The government has argued that information the defense is requesting is not technically in their control. This is why the motion filed by the defense clearly articulates the military organizations/entities, joint investigations, closely aligned organizations and unrelated law enforcement files, which the defense finds to be relevant to efforts to obtain discovery evidence.
Finally, this statement made by the defense holds the key to understanding the legal fun and games being played:
…the Government still seems to believe that it is the arbiter of what should or should not be disclosed in the interests of national security. It states that the prosecution will continue to provide as much information as authorized…As previously argued, it is not the role of the Government to balance the rights of the accused with national security… [emphasis added]
The government would like to limit the case to whether Manning committed the act or not and convict Manning without having to address the actual effect of his alleged leaks. This is why the government moved to preclude the defense from discussing the harm done by Manning’s alleged leaks during an April motion hearing. The team of military prosecutors pursuing the case has been given the task of protecting the government from further transparency or embarrassment.
This case is extremely sensitive to the US government. It centers on an act that exposed the inner workings of American superpower and subjected the US military and US diplomacy to a degree of scrutiny that no member of any institution in Washington would ever find allowable. The response to the massive leak that showed the world the bribery, corruption, coverups, fraud, misconduct, war crimes, etc—the way the US government really works—has been to sharply push back in the other direction. This is why the military now wants to monitor soldiers’ keystrokes, downloads and Web searches when they are using a computer.

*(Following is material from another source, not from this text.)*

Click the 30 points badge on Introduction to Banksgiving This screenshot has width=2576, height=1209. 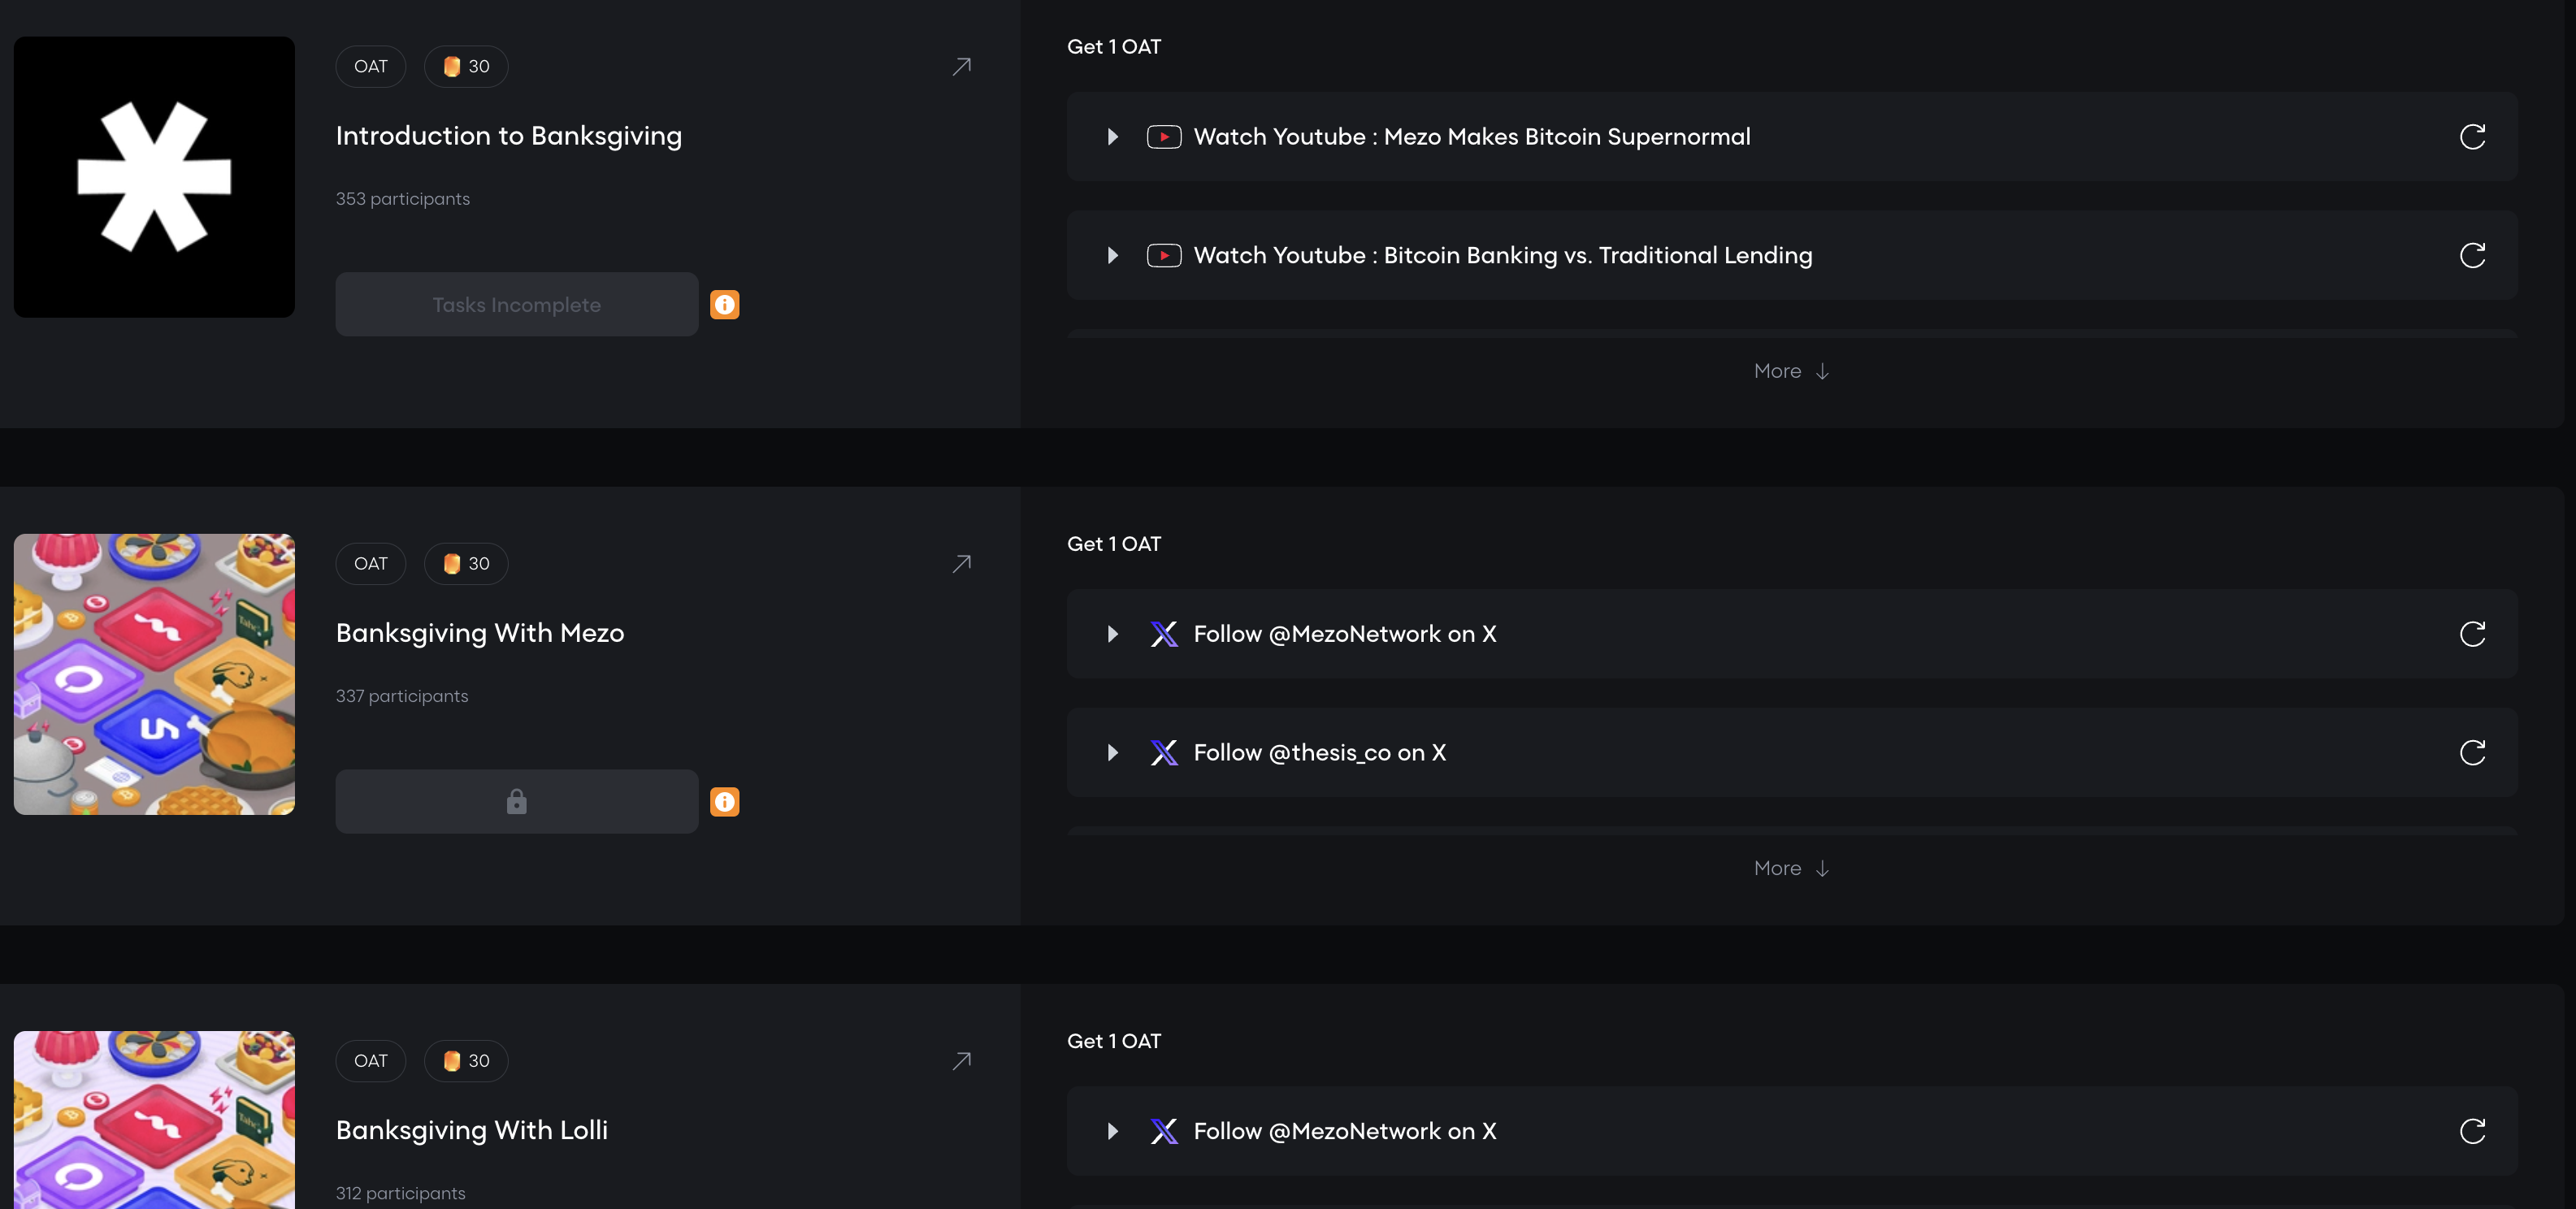(466, 67)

The US government’s response to WikiLeaks has been to be more secretive, to further restrict soldiers’ activity and to escalate efforts to target WikiLeaks and all individuals believed to be involved in the leaks. Some consider this a failure of WikiLeaks and a vindication that the radical act of transparency, which transpired, was not worth it and wrong. However, the government’s inclination toward employee restrictions, retribution and secrecy, including the refusal to grant the press and public access to court filings in the legal proceedings against Manning, are symptoms of massive US government corruption, which must be kept concealed from the public and stage managed behind closed doors otherwise the gears of bureaucratic institutions might stop turning momentarily and interrupt government operations that officials publicly claim to be critical to national security so they do not have to change policies or reform.
Kevin Gosztola is the co-author of the book, “Truth and Consequences: The US vs. Bradley Manning.”